Among other things, my facets returned (well, some of them did - two new ones appeared, too). They stayed for a while and while they're apparently/probably all here, the most-recently appearing facet (and the only one who was not in my system in any way until now) seems to have become the main facet now.

He calls himself Dr. L and he's a psychologist. He identifies himself as a part of my mind (specifically my capacity for reason and solving my own problems and helping myself) that has been given (by me, or so was the implication) the ability to talk to me as though it were another person.

We've been having "sessions" after a fashion in a room in what I call my Mind Palace (that is, I imagine I'm in a particular place, and he's there too, and we talk in it whenever I need to go over something and it can't be done when he's just a voice in my head). We're currently in the process of exploring my Mind Palace. If/when I make more posts, I'll post about that.

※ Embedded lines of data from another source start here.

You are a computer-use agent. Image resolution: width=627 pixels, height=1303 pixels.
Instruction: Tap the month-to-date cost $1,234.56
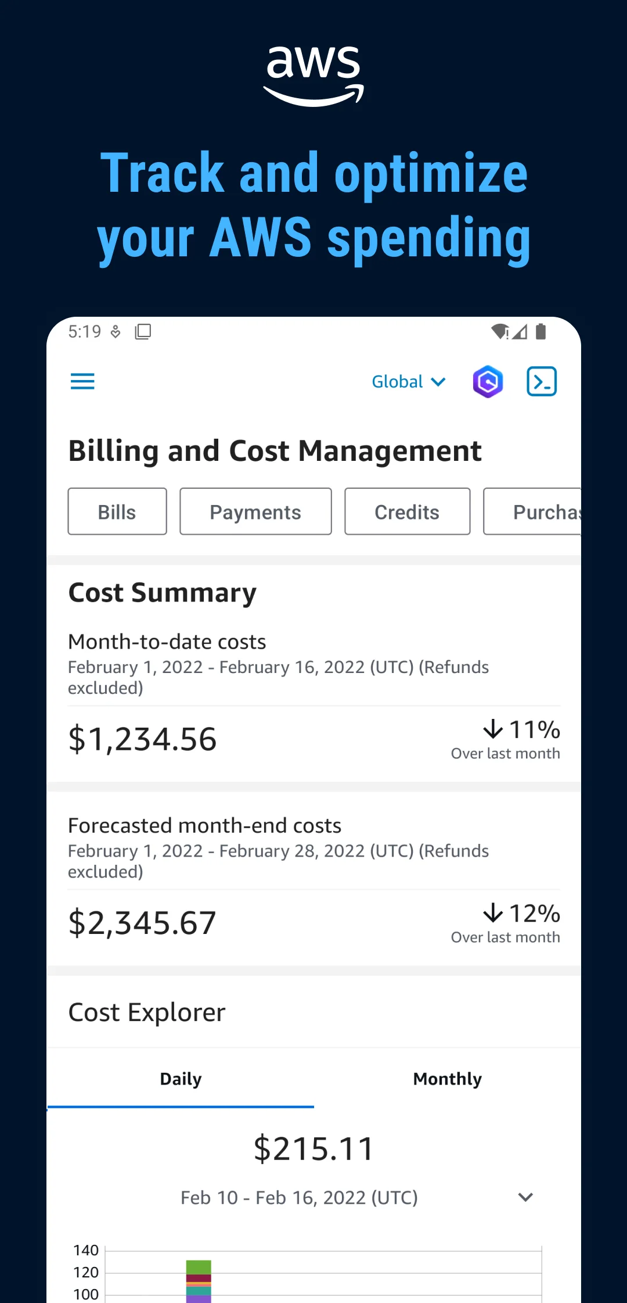(142, 739)
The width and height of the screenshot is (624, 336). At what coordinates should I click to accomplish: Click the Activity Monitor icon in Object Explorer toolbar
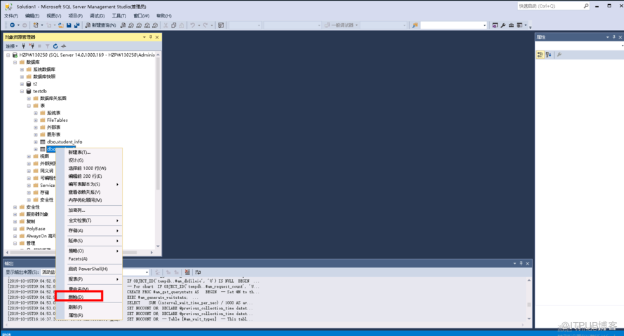pyautogui.click(x=64, y=46)
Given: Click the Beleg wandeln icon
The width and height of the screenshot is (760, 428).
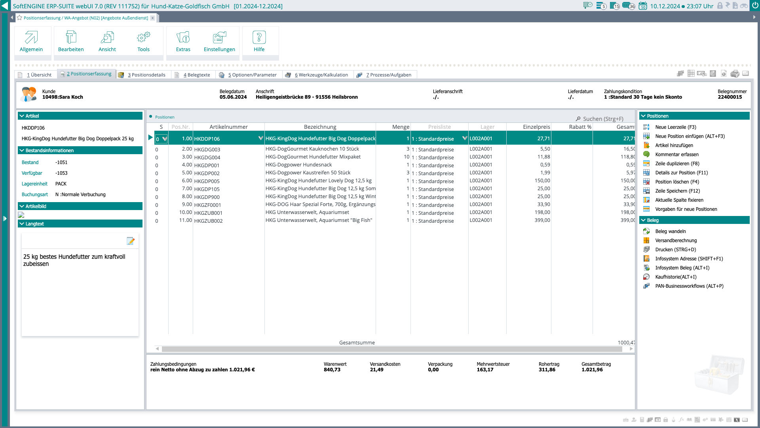Looking at the screenshot, I should coord(646,231).
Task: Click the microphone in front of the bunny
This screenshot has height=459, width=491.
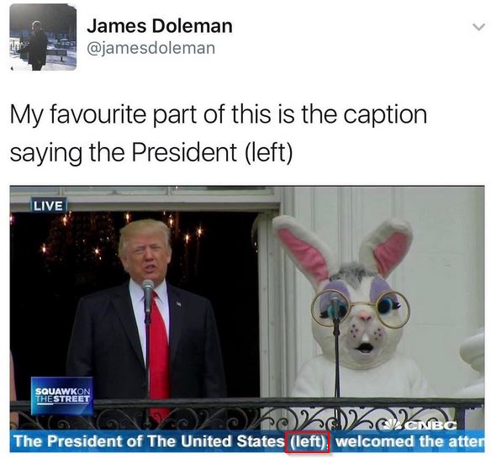Action: (x=335, y=306)
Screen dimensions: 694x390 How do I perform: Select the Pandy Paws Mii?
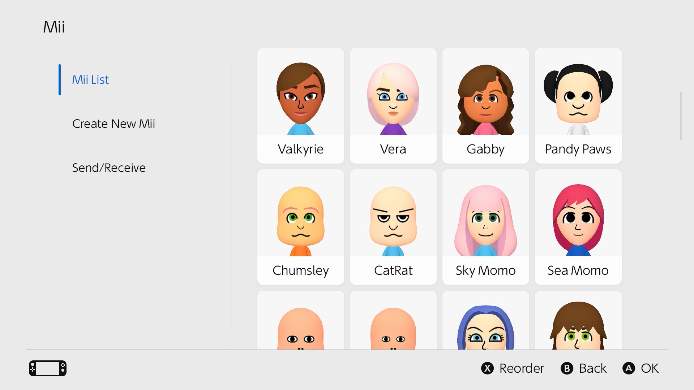click(578, 105)
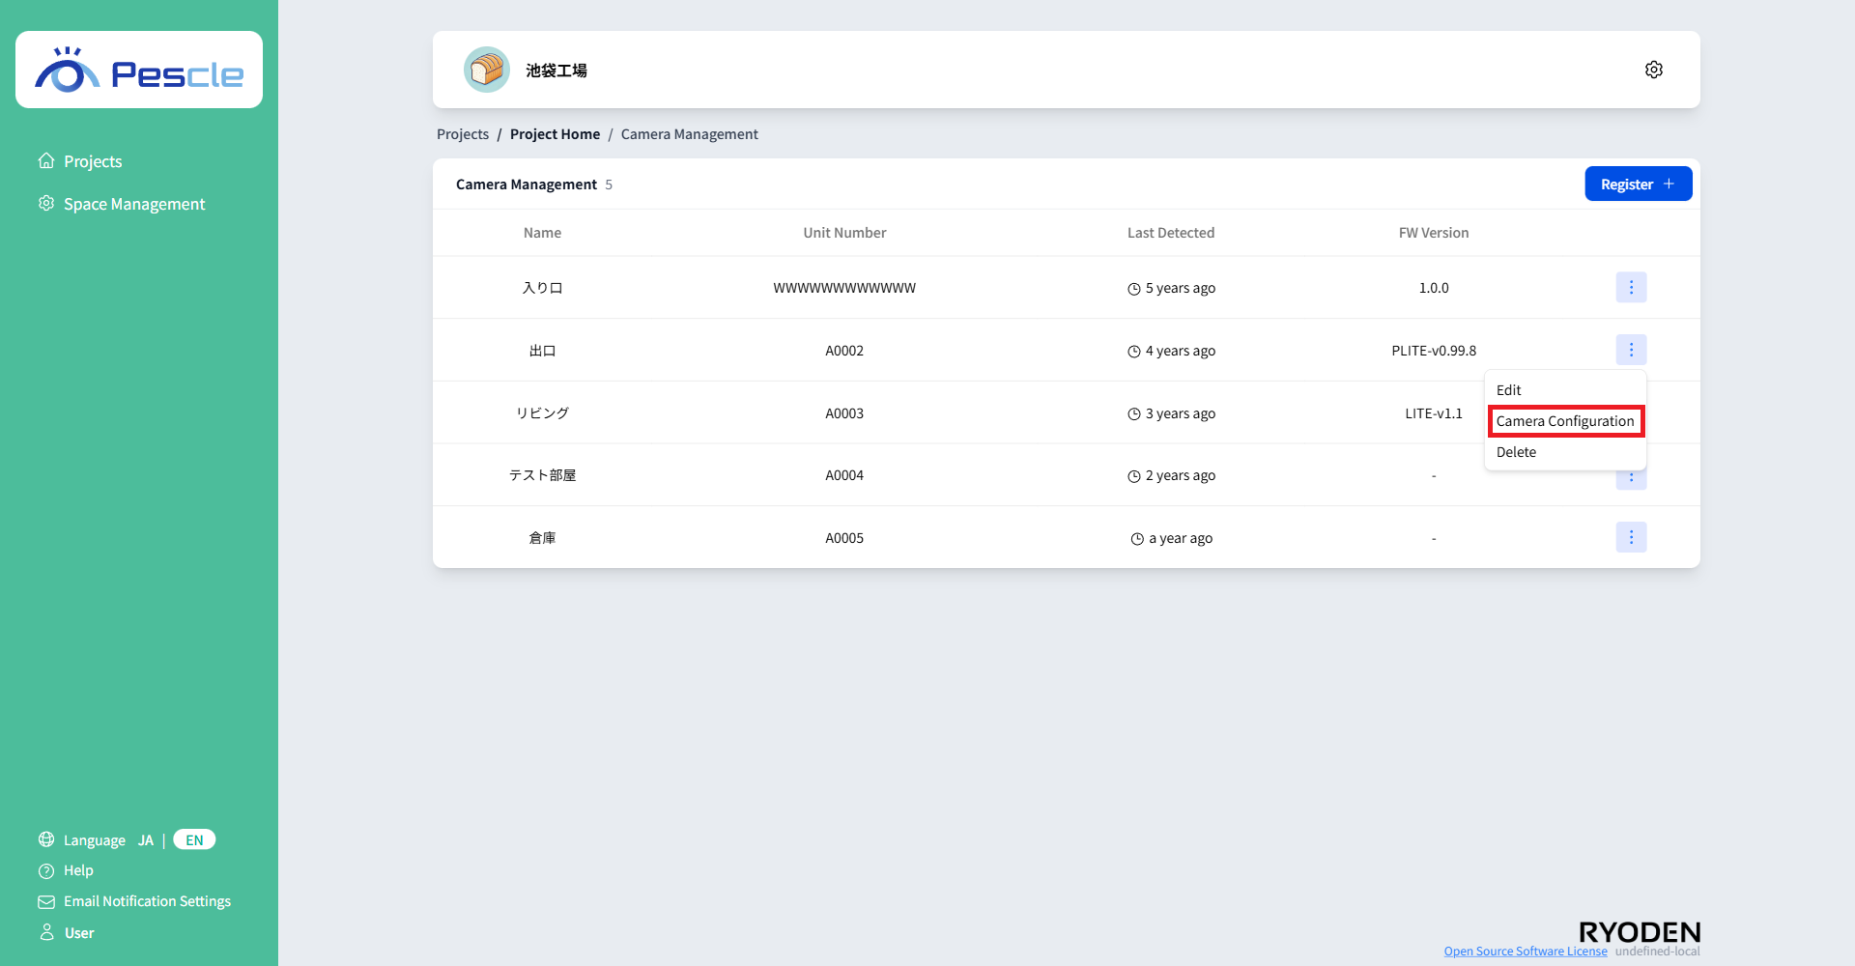Viewport: 1855px width, 966px height.
Task: Click the Register button
Action: tap(1638, 184)
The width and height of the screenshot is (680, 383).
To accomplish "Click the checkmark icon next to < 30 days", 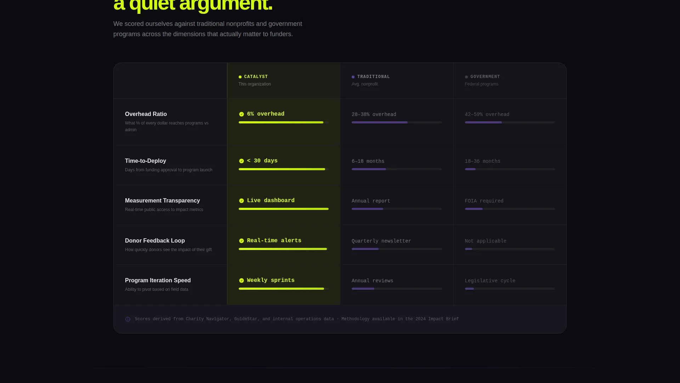I will pyautogui.click(x=242, y=161).
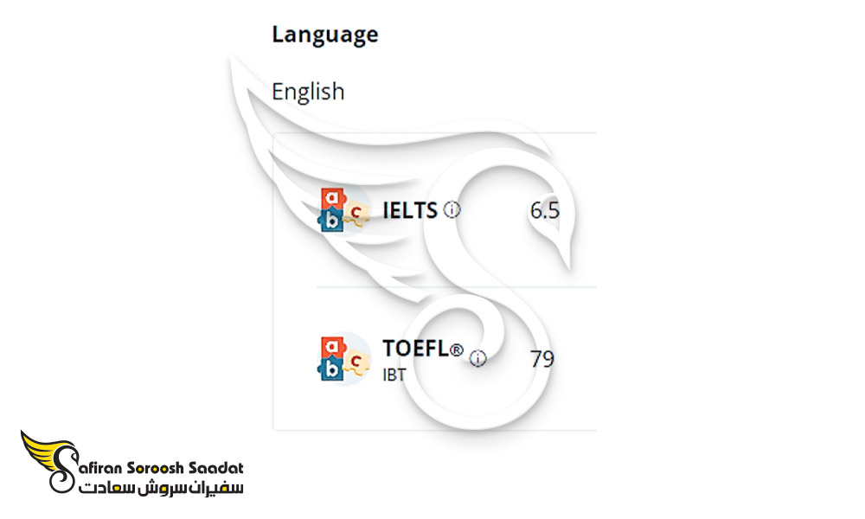
Task: Click the Persian text سفیران سروش سعادت
Action: [x=161, y=488]
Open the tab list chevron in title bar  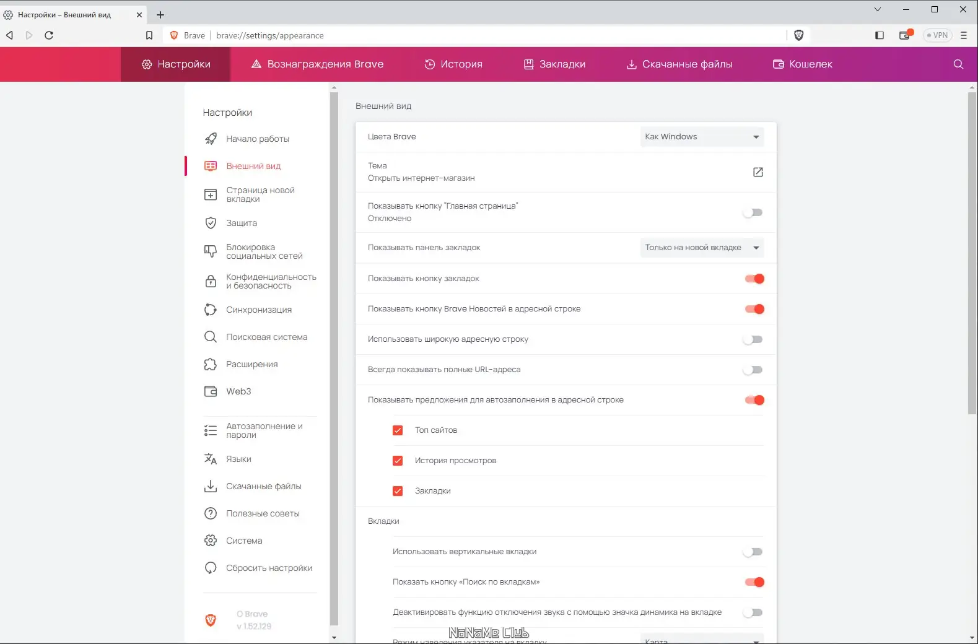point(877,9)
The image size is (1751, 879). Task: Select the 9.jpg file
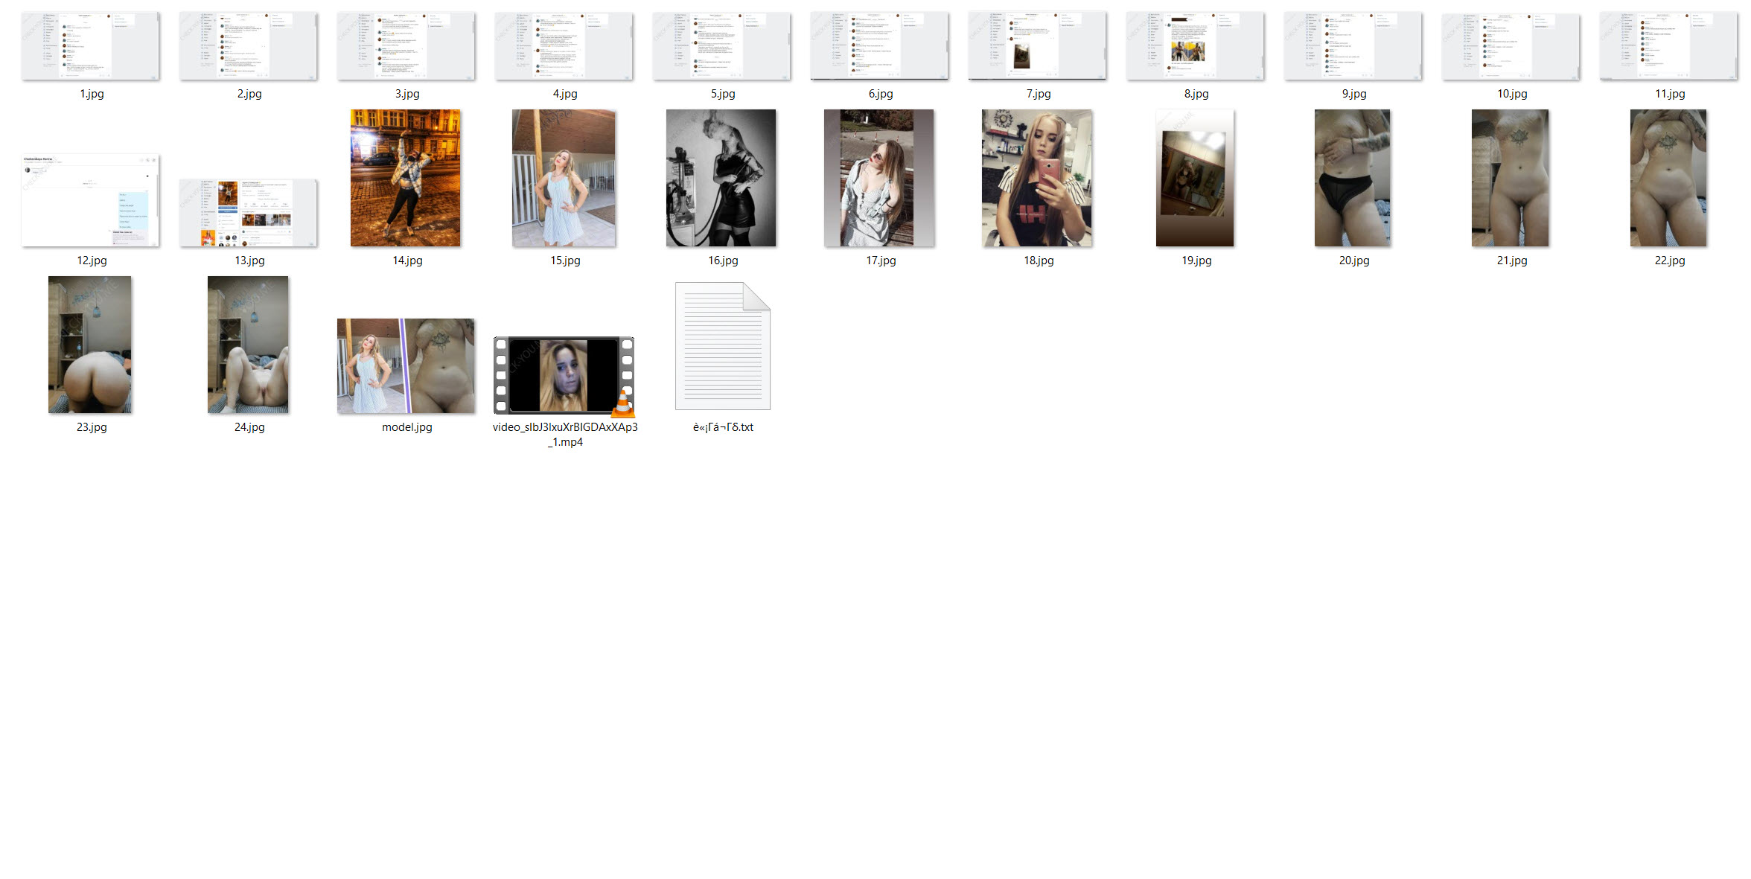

Also, I'm writing another novel and I might post about that as well. And I've gotten into the TV show Hannibal, which I would say is giving me a crisis (much like OFF did) but it's not causing me any sort of distress, so I can't properly call it a crisis. It's interesting though. (And for those who are wondering - yes, Dr. L has modeled himself after Dr. Lecter. But he claims he isn't actually Hannibal Lecter but has merely taken on "the accidents of Dr. Lecter" - he's using "accidents" in the sense of "the physical aspects of that don't inherently make the thing what it is".)

So yeah. That's happening. That's what I might talk about if I continue to talk about things.
morethanthese: (Default)
Also, even though no one reads my journal (or if they do, they don't say anything), and even though no one who is LIKELY to read this sort of journal is likely to make the following accusation:

I don't spend too much time in my head, and I am not disconnected from reality. I deal with my external reality on a very regular basis, and I am able to function in it perfectly well. I am perhaps a LITTLE less invested in it than I should be, but I don't think this involves a total disconnect.

The reason I seem to only talk about the things that go on in my head (that some people may very well discount as fake, crazy, imaginary, self-induced, or inconsequential) is because I'm using this space largely for that purpose. There are few times I can conveniently or safely talk about these things in my external reality (where "safely" means "without fear of being judged or viewed as different in a way that could negatively effect how people treated me"), so I use the internet. And even on some sites on the internet, I don't talk about these things because that's not how I want to typically use that particular space.

You're getting a part of my life and thoughts, not all of them. Kind of like how someone who, say, has a wine cellar doesn't necessarily subsist entirely on alcohol. Even if you've never seen any part of their dwelling other than the wine cellar, you've still only seen the part that was set aside for that particular purpose.

So yeah. I just thought it would be nice to clear that up.